* **HOW TO COMPLETE THIS TASK**: Each record below is to be set down again precisely.

(Items from a dataset)
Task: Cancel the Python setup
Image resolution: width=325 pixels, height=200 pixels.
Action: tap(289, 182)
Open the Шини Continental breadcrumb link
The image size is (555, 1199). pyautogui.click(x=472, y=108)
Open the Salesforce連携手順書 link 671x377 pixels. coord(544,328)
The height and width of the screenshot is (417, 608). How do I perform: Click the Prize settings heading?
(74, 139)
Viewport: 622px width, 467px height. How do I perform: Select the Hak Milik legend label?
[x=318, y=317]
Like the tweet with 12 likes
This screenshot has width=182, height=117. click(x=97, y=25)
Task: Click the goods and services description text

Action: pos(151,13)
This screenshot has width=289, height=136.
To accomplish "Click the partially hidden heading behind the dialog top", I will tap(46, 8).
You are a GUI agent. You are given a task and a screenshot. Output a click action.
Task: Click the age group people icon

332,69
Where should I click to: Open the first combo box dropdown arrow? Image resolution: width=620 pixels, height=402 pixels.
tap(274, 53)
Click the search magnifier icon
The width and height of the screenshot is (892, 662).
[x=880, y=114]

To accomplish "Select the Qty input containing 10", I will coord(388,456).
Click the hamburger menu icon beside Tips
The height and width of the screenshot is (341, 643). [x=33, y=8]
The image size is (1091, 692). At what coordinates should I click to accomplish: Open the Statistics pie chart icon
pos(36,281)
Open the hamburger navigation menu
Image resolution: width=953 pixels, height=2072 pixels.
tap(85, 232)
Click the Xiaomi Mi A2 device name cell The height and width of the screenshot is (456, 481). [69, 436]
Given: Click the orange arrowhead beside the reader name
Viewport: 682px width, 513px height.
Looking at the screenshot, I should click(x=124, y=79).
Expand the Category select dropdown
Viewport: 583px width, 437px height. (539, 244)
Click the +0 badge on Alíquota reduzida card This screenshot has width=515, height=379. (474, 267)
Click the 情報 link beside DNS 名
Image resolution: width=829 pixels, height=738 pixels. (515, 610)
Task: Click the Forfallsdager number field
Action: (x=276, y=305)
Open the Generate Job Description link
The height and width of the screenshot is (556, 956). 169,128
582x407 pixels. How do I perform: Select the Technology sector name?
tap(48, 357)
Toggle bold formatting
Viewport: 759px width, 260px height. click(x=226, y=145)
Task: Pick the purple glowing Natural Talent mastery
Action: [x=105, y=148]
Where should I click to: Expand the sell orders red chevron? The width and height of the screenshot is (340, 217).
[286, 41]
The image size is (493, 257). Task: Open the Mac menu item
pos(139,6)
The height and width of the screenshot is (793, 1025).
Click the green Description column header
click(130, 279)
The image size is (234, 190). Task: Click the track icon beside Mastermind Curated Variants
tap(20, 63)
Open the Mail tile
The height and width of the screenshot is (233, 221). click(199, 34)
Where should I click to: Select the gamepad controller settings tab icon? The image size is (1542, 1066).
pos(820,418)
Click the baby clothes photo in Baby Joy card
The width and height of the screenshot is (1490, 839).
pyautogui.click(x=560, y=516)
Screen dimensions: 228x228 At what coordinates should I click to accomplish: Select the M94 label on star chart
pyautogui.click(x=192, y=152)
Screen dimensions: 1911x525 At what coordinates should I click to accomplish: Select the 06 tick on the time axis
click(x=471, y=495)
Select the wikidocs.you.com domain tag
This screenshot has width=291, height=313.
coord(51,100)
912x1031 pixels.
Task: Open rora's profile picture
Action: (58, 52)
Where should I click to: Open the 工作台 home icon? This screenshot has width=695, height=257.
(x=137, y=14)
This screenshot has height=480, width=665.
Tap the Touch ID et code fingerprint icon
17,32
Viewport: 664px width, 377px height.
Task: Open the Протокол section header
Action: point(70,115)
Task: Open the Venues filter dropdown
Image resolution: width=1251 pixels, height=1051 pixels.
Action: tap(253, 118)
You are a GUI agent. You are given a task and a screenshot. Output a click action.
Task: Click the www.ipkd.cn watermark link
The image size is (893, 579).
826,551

* **YOUR SOLUTION**:
Task: Cancel the Python setup
Image resolution: width=325 pixels, height=200 pixels.
Action: tap(289, 182)
Open the Шини Continental breadcrumb link
The image size is (555, 1199). pyautogui.click(x=472, y=108)
Open the Salesforce連携手順書 link 671x377 pixels. coord(544,328)
The height and width of the screenshot is (417, 608). How do I perform: Click the Prize settings heading?
(74, 139)
Viewport: 622px width, 467px height. How do I perform: Select the Hak Milik legend label?
[x=318, y=317]
Like the tweet with 12 likes
This screenshot has width=182, height=117. click(x=97, y=25)
Task: Click the goods and services description text

Action: pos(151,13)
This screenshot has width=289, height=136.
To accomplish "Click the partially hidden heading behind the dialog top", I will tap(46, 8).
You are a GUI agent. You are given a task and a screenshot. Output a click action.
Task: Click the age group people icon

332,69
Where should I click to: Open the first combo box dropdown arrow? Image resolution: width=620 pixels, height=402 pixels.
tap(274, 53)
Click the search magnifier icon
The width and height of the screenshot is (892, 662).
[x=880, y=114]

To accomplish "Select the Qty input containing 10", I will coord(388,456).
Click the hamburger menu icon beside Tips
The height and width of the screenshot is (341, 643). [x=33, y=8]
The image size is (1091, 692). At what coordinates should I click to accomplish: Open the Statistics pie chart icon
pos(36,281)
Open the hamburger navigation menu
Image resolution: width=953 pixels, height=2072 pixels.
tap(85, 232)
Click the Xiaomi Mi A2 device name cell The height and width of the screenshot is (456, 481). [69, 436]
Given: Click the orange arrowhead beside the reader name
Viewport: 682px width, 513px height.
Looking at the screenshot, I should click(x=124, y=79).
Expand the Category select dropdown
Viewport: 583px width, 437px height. (539, 244)
Click the +0 badge on Alíquota reduzida card This screenshot has width=515, height=379. (474, 267)
Click the 情報 link beside DNS 名
Image resolution: width=829 pixels, height=738 pixels. (515, 610)
Task: Click the Forfallsdager number field
Action: (x=276, y=305)
Open the Generate Job Description link
The height and width of the screenshot is (556, 956). 169,128
582x407 pixels. How do I perform: Select the Technology sector name?
tap(48, 357)
Toggle bold formatting
Viewport: 759px width, 260px height. click(x=226, y=145)
Task: Pick the purple glowing Natural Talent mastery
Action: [x=105, y=148]
Where should I click to: Expand the sell orders red chevron? The width and height of the screenshot is (340, 217).
[286, 41]
The image size is (493, 257). Task: Open the Mac menu item
pos(139,6)
The height and width of the screenshot is (793, 1025).
Click the green Description column header
click(130, 279)
The image size is (234, 190). Task: Click the track icon beside Mastermind Curated Variants
tap(20, 63)
Open the Mail tile
The height and width of the screenshot is (233, 221). click(199, 34)
Where should I click to: Select the gamepad controller settings tab icon? The image size is (1542, 1066).
pos(820,418)
Click the baby clothes photo in Baby Joy card
The width and height of the screenshot is (1490, 839).
pyautogui.click(x=560, y=516)
Screen dimensions: 228x228 At what coordinates should I click to accomplish: Select the M94 label on star chart
pyautogui.click(x=192, y=152)
Screen dimensions: 1911x525 At what coordinates should I click to accomplish: Select the 06 tick on the time axis
click(x=471, y=495)
Select the wikidocs.you.com domain tag
This screenshot has width=291, height=313.
coord(51,100)
912x1031 pixels.
Task: Open rora's profile picture
Action: (58, 52)
Where should I click to: Open the 工作台 home icon? This screenshot has width=695, height=257.
(x=137, y=14)
This screenshot has height=480, width=665.
Tap the Touch ID et code fingerprint icon
17,32
Viewport: 664px width, 377px height.
Task: Open the Протокол section header
Action: point(70,115)
Task: Open the Venues filter dropdown
Image resolution: width=1251 pixels, height=1051 pixels.
Action: tap(253, 118)
You are a GUI agent. You are given a task and a screenshot. Output a click action.
Task: Click the www.ipkd.cn watermark link
The image size is (893, 579).
826,551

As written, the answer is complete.